Analyses were conducted using RStudio (version 1.4.1717; RStudio, PBC). Data were first screened for outliers and normality. Descriptive statistics were used to describe baseline member characteristics. For changes in reported unhealthy days, paired sample t tests were used. Next, members were divided into groups as a function of clinical thresholds using the PHQ-9 and GAD-7 scores at intake (ie, clinical vs subclinical). Additional paired sample t tests were performed to evaluate member differences in responses between time 1 and time 2 for clinical and subclinical groups separately. A Benjamini-Hochberg correction was used to adjust for multiple comparisons [23]. Finally, scatterplots suggested a linear trend between member engagement and changes in unhealthy days. As such, multiple linear regressions were performed to examine the association of member engagement (ie, coaching and clinical sessions) with changes in the number of unhealthy days. Baseline Healthy Days scores and the number of prior engagement levels were entered as covariates. All continuous variables were standardized for interpretability.

Ethics Approval

This is a secondary analysis of pre-existing deidentified data. The authors do not have access to participant identifying information and do not intend to recontact participants. Ginger’s research protocols and supporting policies have been reviewed and approved by Advarra’s institutional review board (Pro00046797) in accordance with the US Department of Health and Human Services regulations at 45 CFR 46.


Descriptive Statistics

A total of 1496 members completed the Healthy Days measure at time 1 (intake), 351 (23.5%) members at time 2 (~30 days following intake; mean 31.9, SD 1.48 days), 114 members at time 3 (~60 days following intake), and 37 members at time 4 (~90 days following intake). The current analyses examined only members who had completed surveys at both time 1 (intake) and at time 2 (N=288). Data were missing at random for all primary outcome variables (t>–0.70 and t<1.54; P>.12). Potential reasons for earlier drop-offs that should be taken into consideration when interpreting our results include members having achieved their coaching goals, members no longer interested in care, and members engaged at a monthly cadence and returned after the study evaluation month was finished. Demographic information about members was provided by employers but contained missing data. Of members in the analytical sample, 82 (28.5%) members were between the ages of 18-34 years, 96 (33.3%) members were 35 years of age or older, and 110 (38.2%) members did not have age reported. Regarding gender identity, 125 (43.4%) members identified as female, 33 (11.5%) as male, 14 (4.9%) as other, and 116 (40.3%) did not have gender reported.

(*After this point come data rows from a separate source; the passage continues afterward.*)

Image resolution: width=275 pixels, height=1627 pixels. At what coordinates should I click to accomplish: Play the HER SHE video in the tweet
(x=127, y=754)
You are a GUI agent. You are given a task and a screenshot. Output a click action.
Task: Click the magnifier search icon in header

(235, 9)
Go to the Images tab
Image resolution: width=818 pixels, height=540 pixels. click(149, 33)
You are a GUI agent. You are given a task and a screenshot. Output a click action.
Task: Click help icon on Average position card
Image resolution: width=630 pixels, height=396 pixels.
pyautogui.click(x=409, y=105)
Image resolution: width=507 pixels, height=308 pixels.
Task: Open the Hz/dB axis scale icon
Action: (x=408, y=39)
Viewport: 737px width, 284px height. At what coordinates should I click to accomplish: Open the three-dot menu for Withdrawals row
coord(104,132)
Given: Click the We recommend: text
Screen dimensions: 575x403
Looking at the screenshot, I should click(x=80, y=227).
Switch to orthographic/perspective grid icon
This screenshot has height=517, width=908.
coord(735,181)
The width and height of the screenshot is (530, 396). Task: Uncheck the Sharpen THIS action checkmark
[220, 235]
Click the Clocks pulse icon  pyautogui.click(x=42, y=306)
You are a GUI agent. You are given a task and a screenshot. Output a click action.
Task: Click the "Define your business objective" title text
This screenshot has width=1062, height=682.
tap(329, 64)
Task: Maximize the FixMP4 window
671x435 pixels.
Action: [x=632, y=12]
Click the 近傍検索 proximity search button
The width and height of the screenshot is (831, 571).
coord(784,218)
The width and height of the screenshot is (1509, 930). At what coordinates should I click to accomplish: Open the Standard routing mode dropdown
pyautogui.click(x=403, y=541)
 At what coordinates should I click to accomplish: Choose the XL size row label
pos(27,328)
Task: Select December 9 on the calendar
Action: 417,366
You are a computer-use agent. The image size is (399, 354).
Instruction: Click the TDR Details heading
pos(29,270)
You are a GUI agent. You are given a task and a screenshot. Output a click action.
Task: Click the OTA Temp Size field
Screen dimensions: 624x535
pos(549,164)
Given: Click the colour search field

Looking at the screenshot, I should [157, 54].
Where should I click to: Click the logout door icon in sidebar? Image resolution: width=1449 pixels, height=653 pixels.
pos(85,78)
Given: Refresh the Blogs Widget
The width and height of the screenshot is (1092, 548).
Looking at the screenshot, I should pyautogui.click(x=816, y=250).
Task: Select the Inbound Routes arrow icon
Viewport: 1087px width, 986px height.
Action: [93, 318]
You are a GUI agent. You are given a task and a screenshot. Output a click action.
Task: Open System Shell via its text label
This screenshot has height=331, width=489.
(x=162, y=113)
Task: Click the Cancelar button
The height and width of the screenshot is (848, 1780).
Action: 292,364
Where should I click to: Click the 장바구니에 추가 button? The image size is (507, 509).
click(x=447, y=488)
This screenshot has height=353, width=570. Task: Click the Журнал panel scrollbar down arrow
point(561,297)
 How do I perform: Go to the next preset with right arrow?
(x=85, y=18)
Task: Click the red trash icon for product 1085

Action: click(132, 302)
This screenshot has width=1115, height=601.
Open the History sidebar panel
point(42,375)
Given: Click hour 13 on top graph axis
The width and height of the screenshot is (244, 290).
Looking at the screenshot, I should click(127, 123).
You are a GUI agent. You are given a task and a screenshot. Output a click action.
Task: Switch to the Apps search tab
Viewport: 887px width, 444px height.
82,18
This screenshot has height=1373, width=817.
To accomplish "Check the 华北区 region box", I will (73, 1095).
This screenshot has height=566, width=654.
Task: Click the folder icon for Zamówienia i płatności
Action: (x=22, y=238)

Descriptive statistics for the primary variables are presented in Table 1. Members, on average, completed 1.92 (SD 2.16, range 0-12) coaching sessions and 0.91 (SD 1.37, range 0-5) video sessions with a clinician within a single month. A total of 179 (62.2%) members engaged exclusively with text-based coaching (no clinical sessions). Subclinical depression and anxiety levels were reported in 104 (36.1%) members, whereas 184 (63.9%) members reported clinical levels of depression or anxiety. Of members in the analytical sample, 71% (n=205) at time 1 and 77% (n=223) of members at time 2 reported feeling “good” or better in response to the question “Would you say that in general your health is excellent, very good, good, fair, or poor?” (includes members who reported feeling “very good” and “excellent”). Bivariate correlations among the primary variables are presented in Figure 1. Of note, the number of unhealthy mental health days was positively correlated with the number of impacted health days at each respective time point (r=0.62 at time 1, r=0.65 at time 2; P<.001).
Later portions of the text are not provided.